Question about editing using P2P DDIM Unconditional

salesforce / EDICT

BSD 3-Clause "New" or "Revised" License

295 stars 22 forks source link

Question about editing using P2P DDIM Unconditional #4

Closed zhihongp closed 1 year ago

zhihongp commented 1 year ago

I am confused by this term as "unconditional" here seems to mean not conditional to texts as I understand, but P2P (prompt-to-prompt) requires two sets of text prompts as conditions. Aren't these two self-conflicting then?

bram-w commented 1 year ago

Hello! There we're using "unconditional" to refer to the inversion technique to get the latents. During generation (latents to new image) the original caption is used to generate the attention maps as in prompt to prompt. The expectation is that the inverse and generative process aren't fully aligned, but it combines the stability of UC inversion with the control of prompt2prompt. Does that explanation make sense?

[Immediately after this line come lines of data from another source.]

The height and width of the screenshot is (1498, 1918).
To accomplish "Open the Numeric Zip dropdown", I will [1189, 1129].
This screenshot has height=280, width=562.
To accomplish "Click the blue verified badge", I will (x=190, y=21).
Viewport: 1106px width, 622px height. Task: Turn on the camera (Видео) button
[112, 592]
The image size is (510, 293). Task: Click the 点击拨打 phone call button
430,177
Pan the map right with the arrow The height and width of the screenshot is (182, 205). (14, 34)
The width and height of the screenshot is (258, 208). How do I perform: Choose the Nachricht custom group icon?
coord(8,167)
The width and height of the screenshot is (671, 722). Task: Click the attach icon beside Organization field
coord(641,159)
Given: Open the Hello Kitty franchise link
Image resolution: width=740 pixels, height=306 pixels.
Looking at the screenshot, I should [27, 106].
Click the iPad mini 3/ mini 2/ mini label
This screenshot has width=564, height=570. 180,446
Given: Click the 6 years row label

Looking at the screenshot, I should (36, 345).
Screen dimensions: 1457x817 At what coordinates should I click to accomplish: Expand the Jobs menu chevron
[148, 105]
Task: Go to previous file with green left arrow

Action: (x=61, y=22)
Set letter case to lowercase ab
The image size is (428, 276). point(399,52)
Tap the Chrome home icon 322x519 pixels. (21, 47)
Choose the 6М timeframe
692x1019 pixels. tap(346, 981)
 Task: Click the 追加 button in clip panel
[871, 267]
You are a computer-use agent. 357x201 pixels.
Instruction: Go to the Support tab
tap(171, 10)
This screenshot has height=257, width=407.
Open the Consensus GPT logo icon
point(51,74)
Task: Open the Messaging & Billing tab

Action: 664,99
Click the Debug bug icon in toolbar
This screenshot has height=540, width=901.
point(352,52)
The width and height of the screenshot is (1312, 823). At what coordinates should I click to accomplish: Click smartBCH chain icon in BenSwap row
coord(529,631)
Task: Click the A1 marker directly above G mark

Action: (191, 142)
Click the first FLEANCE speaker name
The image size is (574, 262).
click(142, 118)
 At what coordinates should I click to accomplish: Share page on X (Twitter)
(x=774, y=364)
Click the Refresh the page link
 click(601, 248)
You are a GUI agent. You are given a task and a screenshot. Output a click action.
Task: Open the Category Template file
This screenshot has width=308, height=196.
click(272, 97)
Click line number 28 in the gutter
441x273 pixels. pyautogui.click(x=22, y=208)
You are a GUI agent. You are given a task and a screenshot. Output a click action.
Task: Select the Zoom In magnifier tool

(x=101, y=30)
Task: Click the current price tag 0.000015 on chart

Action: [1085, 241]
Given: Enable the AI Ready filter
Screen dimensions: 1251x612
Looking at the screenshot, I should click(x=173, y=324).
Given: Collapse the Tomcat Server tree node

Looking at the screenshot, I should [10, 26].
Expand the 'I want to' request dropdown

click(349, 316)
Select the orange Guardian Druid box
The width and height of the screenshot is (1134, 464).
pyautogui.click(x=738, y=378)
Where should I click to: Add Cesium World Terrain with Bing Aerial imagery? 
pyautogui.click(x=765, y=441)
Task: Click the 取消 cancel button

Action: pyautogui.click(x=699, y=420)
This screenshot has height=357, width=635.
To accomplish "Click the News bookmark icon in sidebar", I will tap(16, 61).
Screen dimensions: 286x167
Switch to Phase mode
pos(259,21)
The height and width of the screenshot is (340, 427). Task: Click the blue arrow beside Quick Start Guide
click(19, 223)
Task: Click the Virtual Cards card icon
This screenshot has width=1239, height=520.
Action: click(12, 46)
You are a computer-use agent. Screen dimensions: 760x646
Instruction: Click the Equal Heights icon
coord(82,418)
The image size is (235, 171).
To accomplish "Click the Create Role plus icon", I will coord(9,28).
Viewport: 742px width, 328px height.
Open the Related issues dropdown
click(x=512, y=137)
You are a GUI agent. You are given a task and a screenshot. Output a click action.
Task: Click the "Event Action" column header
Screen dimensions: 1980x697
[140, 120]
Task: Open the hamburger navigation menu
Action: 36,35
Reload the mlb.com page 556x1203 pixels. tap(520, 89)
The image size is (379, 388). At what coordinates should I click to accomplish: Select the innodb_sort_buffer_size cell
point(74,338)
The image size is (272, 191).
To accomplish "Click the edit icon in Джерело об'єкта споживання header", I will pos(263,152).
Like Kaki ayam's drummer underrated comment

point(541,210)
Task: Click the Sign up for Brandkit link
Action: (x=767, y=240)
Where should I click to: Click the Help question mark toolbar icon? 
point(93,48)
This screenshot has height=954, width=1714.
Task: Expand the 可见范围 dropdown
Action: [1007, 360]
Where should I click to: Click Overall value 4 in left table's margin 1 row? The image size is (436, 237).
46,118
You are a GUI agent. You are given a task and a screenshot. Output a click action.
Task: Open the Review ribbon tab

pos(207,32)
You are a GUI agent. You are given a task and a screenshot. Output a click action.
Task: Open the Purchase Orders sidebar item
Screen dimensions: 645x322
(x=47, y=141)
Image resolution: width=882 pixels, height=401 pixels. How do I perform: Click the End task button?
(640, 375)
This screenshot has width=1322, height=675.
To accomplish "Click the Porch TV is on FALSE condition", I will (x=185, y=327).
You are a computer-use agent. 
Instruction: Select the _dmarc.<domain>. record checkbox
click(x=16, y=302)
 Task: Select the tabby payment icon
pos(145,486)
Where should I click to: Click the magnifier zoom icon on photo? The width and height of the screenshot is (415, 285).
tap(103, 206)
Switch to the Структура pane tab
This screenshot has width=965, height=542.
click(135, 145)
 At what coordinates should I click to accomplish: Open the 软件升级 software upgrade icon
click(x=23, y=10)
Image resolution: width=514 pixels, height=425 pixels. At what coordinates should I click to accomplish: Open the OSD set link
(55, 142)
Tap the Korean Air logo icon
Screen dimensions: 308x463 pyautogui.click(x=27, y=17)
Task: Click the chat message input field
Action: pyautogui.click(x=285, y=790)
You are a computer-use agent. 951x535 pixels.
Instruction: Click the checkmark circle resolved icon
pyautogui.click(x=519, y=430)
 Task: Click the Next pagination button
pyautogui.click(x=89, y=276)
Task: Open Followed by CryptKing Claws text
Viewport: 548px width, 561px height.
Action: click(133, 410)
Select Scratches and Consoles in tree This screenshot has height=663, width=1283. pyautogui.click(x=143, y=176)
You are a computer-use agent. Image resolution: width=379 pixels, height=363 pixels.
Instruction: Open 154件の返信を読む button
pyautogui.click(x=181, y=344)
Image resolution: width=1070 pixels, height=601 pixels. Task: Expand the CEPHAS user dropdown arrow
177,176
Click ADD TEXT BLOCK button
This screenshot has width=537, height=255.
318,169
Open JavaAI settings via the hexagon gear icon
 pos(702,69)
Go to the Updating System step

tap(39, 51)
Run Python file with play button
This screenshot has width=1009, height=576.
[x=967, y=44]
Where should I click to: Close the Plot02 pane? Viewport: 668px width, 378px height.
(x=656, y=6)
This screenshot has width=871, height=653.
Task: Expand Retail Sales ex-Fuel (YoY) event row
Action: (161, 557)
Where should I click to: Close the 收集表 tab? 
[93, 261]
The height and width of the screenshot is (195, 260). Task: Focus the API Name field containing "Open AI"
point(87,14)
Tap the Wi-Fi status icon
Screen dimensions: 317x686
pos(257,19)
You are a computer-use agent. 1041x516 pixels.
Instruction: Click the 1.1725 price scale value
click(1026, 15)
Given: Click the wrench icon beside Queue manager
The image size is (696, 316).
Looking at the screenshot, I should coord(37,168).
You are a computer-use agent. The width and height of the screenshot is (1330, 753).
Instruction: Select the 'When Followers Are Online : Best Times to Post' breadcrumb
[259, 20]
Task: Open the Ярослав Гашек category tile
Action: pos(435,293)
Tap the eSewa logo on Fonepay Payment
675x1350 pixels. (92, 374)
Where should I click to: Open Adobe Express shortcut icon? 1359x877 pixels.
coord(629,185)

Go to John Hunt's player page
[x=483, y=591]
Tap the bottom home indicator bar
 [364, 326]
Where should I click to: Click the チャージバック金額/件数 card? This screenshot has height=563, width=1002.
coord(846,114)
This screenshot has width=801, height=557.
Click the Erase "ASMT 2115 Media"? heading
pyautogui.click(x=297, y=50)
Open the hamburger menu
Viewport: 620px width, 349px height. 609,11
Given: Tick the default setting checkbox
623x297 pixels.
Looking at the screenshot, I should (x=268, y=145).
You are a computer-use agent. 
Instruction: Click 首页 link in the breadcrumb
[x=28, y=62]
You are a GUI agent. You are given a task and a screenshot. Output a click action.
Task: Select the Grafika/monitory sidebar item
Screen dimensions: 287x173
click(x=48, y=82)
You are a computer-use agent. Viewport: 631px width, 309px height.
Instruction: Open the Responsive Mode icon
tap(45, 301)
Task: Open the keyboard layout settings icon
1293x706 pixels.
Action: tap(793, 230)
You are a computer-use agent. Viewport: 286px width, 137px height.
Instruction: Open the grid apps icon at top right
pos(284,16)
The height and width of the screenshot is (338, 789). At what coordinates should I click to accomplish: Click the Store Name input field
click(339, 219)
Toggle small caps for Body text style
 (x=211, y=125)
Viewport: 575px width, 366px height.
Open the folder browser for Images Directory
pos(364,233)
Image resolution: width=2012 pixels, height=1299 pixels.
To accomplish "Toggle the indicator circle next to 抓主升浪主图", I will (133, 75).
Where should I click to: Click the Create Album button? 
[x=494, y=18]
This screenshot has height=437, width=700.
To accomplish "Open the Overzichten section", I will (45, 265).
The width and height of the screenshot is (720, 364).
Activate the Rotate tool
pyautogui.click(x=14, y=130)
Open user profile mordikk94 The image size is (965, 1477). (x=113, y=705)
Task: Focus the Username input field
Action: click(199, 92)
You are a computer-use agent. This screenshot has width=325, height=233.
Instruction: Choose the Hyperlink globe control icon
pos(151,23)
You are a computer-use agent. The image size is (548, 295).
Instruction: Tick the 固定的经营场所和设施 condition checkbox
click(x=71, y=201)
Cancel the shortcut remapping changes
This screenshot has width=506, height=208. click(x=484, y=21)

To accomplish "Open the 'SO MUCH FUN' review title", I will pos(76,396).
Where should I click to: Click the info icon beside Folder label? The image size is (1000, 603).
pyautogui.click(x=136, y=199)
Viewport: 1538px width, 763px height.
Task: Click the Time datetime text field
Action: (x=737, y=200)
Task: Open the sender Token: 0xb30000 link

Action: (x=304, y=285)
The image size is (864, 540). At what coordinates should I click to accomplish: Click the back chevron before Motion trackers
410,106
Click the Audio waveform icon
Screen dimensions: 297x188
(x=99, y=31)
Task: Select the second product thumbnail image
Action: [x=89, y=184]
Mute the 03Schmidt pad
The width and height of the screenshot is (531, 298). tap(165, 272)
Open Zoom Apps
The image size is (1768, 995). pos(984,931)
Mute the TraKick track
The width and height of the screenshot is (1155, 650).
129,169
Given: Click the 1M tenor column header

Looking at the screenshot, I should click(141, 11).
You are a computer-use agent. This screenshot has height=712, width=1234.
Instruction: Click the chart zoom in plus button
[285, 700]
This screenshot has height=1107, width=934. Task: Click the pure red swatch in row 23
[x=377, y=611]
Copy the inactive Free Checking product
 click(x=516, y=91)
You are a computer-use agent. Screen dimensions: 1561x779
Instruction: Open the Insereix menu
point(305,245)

bram-w commented 1 year ago

Marking as closed but feel free to re-open for further discussions

zhihongp commented 1 year ago

Thanks for the quick response. A quick follow up for further clarifications: 1) As the LDM model itself is conditional to text inputs, for UC inversion, the empty text input (just like the one used in classifier-free guidance) is used, right? 2) Then for DDIM UC Rec. (Table 1), it's UC for both inversion and reconstruction; but for P2P DDIM UC, it's UC for inversion but Conditional (and with classifier-free guidance) for generation/editing, right?